1. Trapezoidal Rule

Estimate the surface are of the figure below using the Trapezoidal Rule.

I did:
(40-0)/(2(4))[6+2(5)+2(4)+2(5)+5]
5[39]=195 ft^2
The thing is, apparently the correct answer is 250 ft^2 and I don't know why.

Any help is greatly appreciated

2. Can you explain the source of the formula you are using - I'm confused by the 40-0/2(4) bit at the start, and how you got that to equal 5.

Also, I suspect that what you've done is ignored the bits at the ends - but I don't know how you were told to estimate those.
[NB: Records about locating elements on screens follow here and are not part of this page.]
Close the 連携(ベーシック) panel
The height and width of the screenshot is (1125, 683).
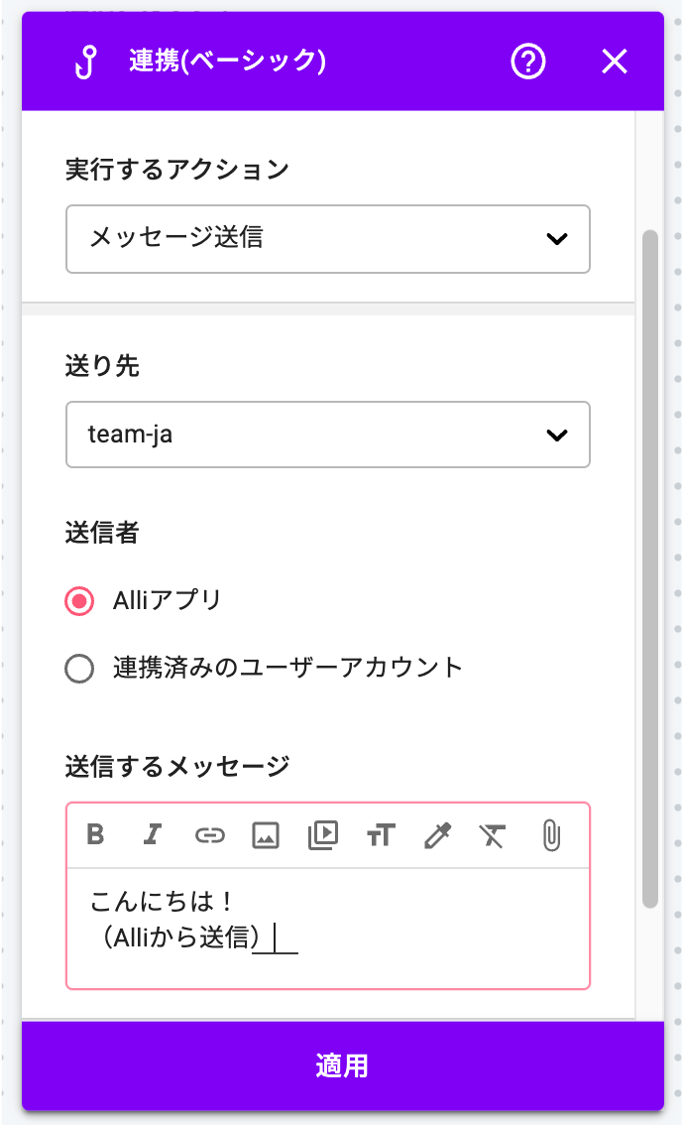615,62
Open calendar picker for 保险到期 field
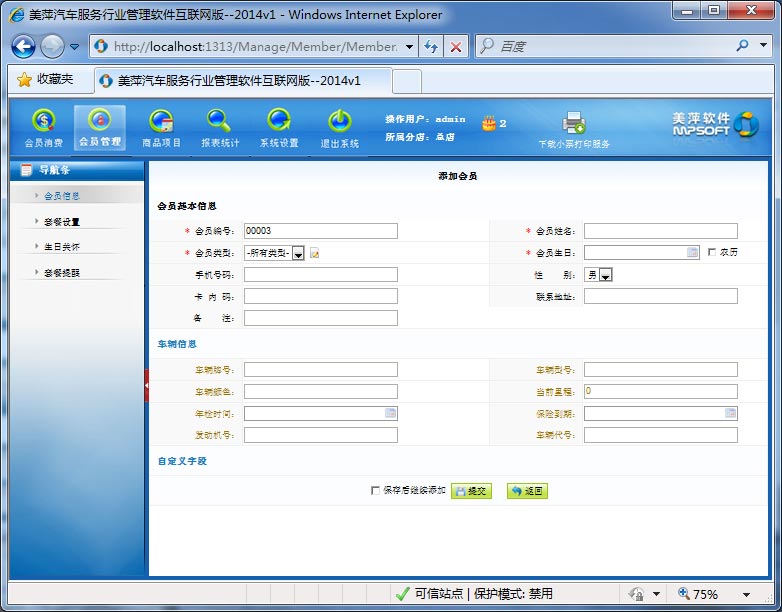Viewport: 782px width, 612px height. (x=730, y=413)
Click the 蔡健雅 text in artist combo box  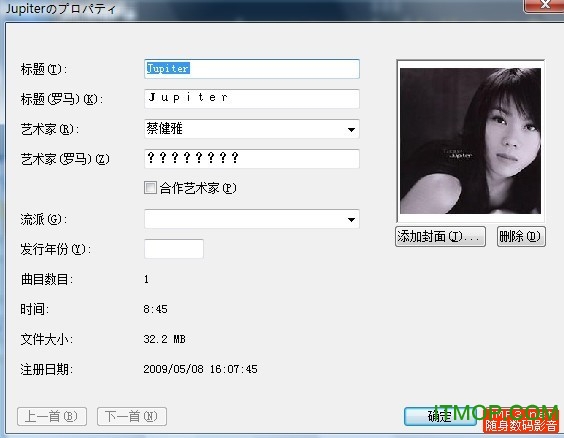point(164,128)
3. Originally Posted by Matt Westwood
Can you explain the source of the formula you are using - I'm confused by the 40-0/2(4) bit at the start, and how you got that to equal 5.

Also, I suspect that what you've done is ignored the bits at the ends - but I don't know how you were told to estimate those.
Well the trapezoidal rule formula is ((b-a)/2n)[f(x0) + f(x1) + f(x2) +...+ f(xn-1) + f(xn)]

4. That's cause you have the rule wrong:

$\displaystyle (\frac{b-a}{2n})[f(x_0) + 2f(x_1) + 2f(x_2) +...+ 2f(x_{n-1}) + f(x_n)]$

Trapezoidal rule - Wikipedia, the free encyclopedia

It should be twice every inner term like I have written.

5. Okay, gotcha - I was confused by the dodgy bracketing in the first posting.

So, I suspect what you've done is ignored the bits at the end. Estimate them as trapezoids from 0 to 6 and from 5 to 0 and make them 10 wide, I suppose.

6. Yes. The distance from the left vertical line to the right vertical line is 40 but it looks like the entire region goes from 0 to 60. (The "trapezoids" on the left and right will be triangles. If it were me, instead of using the "trapezoid rule" formula, I would estimate the areas of the four trapezoids and two triangles involved and add them. Doing that I get 250.)

7. Thanks for the help guys, I tried it the way HallsofIvy said and also got 250 so I'm going to stick with that.